Cela étant, nous restons conscients que les valorisations extrêmes et les risques politiques liés au dollar américain ne sont pas suffisamment pris en compte et pourraient revenir hanter la monnaie. Premièrement, elle est surévaluée de 8 à 12% selon nos estimations, et conformément aux estimations du Fonds monétaire international (FMI). Si les considérations de valorisation sont généralement reléguées au second plan en période de baisse des marchés, le décalage est trop important pour être complètement ignoré. Deuxièmement, la Fed étant l’une des rares grandes banques centrales à disposer encore de munitions pour abaisser les taux d’intérêt, un pivot accommodant du Federal Open Market Committee (pour contrer l’impact du virus et/ou pour faire face à la sous-performance persistante de l’inflation par rapport à sa cible) pourrait provoquer une chute du dollar américain. Troisièmement, les impulsions budgétaires ont commencé à s’estomper aux Etats-Unis, réduisant l’avantage du pays par rapport au reste du monde. Quatrièmement, nous pensons que le marché sous-estime actuellement la possibilité que Bernie Sanders se présente et remporte la prochaine course à la présidence des Etats-Unis – un résultat qui serait selon nous négatif pour le billet vert étant donné que le programme de M. Sanders est peu favorable aux entreprises. Enfin, la communauté des spéculateurs a renforcé assez rapidement les positions longues dans le dollar américain ces dernières semaines, rendant la monnaie sujette à de brusques revirements.
Conclusion
Notre scénario central prévoit que les perturbations liées au virus seront significatives, mais transitoires. Cette opinion est corroborée par les données agrégées qui montrent une baisse continue des nouveaux cas d’infection en Chine. Nous prévoyons donc un rebond de l’activité économique vers le deuxième trimestre, également soutenu par une importante relance budgétaire chinoise. Il serait alors possible de voir la force du dollar américain s’inverser, la paire USD/JPY revenir en dessous du niveau de 110, principalement en raison de la faiblesse du billet vert, et l’EUR/CHF n’augmenter que modestement vers 1,10 d’ici la fin de l’année, à mesure que la production manufacturière mondiale accélère son redémarrage.
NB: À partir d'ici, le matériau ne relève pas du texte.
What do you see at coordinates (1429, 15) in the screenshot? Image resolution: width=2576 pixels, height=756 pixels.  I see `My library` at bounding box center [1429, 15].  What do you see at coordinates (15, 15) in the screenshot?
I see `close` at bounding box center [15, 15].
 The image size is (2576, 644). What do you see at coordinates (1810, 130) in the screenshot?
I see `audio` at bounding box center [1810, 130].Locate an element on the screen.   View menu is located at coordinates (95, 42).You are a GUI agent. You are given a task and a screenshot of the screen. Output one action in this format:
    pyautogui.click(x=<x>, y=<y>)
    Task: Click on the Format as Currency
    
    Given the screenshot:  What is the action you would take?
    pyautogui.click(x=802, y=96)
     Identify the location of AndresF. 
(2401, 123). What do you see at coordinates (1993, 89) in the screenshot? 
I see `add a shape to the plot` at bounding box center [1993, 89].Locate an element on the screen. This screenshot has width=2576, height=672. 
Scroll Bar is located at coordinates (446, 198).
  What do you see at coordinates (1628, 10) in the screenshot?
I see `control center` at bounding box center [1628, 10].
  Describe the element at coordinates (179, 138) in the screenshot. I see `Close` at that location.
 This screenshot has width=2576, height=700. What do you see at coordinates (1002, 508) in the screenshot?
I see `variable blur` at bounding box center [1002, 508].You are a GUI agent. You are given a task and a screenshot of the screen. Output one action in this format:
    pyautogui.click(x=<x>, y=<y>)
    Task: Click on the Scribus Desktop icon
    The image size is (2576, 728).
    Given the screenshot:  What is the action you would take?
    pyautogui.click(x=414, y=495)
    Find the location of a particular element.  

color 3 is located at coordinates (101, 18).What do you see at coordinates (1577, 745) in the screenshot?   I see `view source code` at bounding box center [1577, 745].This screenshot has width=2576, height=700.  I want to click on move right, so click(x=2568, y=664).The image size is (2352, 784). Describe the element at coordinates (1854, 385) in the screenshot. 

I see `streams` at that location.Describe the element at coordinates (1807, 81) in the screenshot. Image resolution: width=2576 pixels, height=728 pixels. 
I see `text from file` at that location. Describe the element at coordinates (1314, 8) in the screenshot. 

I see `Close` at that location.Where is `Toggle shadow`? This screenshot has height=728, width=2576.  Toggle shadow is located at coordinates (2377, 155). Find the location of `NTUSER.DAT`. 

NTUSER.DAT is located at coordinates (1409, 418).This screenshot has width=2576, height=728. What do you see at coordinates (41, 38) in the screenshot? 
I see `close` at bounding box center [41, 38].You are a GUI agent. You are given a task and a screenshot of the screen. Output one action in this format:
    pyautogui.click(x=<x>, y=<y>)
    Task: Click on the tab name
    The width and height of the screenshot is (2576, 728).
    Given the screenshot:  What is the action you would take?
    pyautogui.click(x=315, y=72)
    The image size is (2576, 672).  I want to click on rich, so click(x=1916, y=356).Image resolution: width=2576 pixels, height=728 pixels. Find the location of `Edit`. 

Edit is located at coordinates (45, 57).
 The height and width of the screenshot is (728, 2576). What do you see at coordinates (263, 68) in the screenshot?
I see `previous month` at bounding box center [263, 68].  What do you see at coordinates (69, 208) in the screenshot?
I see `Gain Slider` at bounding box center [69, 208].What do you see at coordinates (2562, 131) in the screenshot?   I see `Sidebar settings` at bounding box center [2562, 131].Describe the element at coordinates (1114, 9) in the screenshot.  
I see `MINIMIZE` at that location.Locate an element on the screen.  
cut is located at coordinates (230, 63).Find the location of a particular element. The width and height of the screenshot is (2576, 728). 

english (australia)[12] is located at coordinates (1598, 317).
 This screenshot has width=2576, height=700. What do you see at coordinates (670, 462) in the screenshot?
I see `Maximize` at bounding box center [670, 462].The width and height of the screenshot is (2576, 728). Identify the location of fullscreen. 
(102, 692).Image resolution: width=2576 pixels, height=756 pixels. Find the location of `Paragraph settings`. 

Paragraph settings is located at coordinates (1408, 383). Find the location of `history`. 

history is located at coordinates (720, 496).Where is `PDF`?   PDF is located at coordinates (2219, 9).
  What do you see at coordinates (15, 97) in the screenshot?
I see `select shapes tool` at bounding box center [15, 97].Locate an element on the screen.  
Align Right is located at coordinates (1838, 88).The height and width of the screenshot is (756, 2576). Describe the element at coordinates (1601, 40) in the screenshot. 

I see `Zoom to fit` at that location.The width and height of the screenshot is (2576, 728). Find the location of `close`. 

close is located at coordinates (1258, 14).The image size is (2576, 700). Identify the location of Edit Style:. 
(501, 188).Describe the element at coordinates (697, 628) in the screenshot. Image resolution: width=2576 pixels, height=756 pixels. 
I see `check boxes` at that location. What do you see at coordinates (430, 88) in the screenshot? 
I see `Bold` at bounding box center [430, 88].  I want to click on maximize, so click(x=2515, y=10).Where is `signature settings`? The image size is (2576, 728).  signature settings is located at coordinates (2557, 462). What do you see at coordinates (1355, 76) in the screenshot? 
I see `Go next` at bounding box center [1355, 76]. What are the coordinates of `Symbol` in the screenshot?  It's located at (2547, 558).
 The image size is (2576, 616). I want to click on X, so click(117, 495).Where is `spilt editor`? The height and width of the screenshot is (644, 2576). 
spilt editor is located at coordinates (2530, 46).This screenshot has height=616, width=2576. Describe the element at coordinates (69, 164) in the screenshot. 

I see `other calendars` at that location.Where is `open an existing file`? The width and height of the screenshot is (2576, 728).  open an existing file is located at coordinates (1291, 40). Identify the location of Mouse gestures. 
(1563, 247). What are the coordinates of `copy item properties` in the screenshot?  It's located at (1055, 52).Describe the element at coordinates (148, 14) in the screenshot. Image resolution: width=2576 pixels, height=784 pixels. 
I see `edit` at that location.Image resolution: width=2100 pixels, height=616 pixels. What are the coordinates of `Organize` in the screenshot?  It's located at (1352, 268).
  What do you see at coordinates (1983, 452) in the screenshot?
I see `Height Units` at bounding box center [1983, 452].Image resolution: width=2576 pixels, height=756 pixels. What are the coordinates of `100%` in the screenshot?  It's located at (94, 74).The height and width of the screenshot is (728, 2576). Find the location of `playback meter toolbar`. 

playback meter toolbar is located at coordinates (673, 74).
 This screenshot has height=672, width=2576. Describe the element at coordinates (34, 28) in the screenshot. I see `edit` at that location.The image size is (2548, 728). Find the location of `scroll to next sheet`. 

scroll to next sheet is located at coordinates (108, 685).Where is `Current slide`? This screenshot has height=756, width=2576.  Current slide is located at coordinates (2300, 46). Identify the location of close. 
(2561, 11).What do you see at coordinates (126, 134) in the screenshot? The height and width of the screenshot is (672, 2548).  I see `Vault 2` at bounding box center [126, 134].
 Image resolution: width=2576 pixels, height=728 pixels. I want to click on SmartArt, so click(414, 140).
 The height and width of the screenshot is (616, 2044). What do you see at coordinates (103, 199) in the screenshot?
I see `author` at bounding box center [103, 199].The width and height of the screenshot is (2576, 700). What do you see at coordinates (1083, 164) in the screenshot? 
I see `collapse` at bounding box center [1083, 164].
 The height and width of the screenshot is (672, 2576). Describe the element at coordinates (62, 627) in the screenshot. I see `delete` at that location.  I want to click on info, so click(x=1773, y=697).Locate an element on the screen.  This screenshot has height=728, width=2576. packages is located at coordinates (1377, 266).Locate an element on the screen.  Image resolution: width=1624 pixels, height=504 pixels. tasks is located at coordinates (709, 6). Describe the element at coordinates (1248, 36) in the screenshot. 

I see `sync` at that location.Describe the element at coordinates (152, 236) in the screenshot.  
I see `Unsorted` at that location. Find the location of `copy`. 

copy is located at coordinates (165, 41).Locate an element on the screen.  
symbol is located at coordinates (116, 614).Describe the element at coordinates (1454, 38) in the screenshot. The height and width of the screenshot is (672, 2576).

Toutefois, la récente augmentation des cas d’infection en dehors de la Chine (notamment en Italie) signifie qu’un épisode grave et prolongé d’aversion pour le risque reste possible. Dans un tel cas, le dollar américain résisterait, tandis que l’or s’avérerait probablement la couverture la plus efficace dans le complexe monnaies + or. Le yen représente également une bonne couverture alternative contre la forte baisse de la propension pour le risque, tandis que le franc suisse serait probablement à la traîne, en grande partie en raison de l’intervention de la BNS sur le marché des changes. En dehors des devises, l’exposition aux bons du Trésor américain devrait également permettre de gérer la volatilité.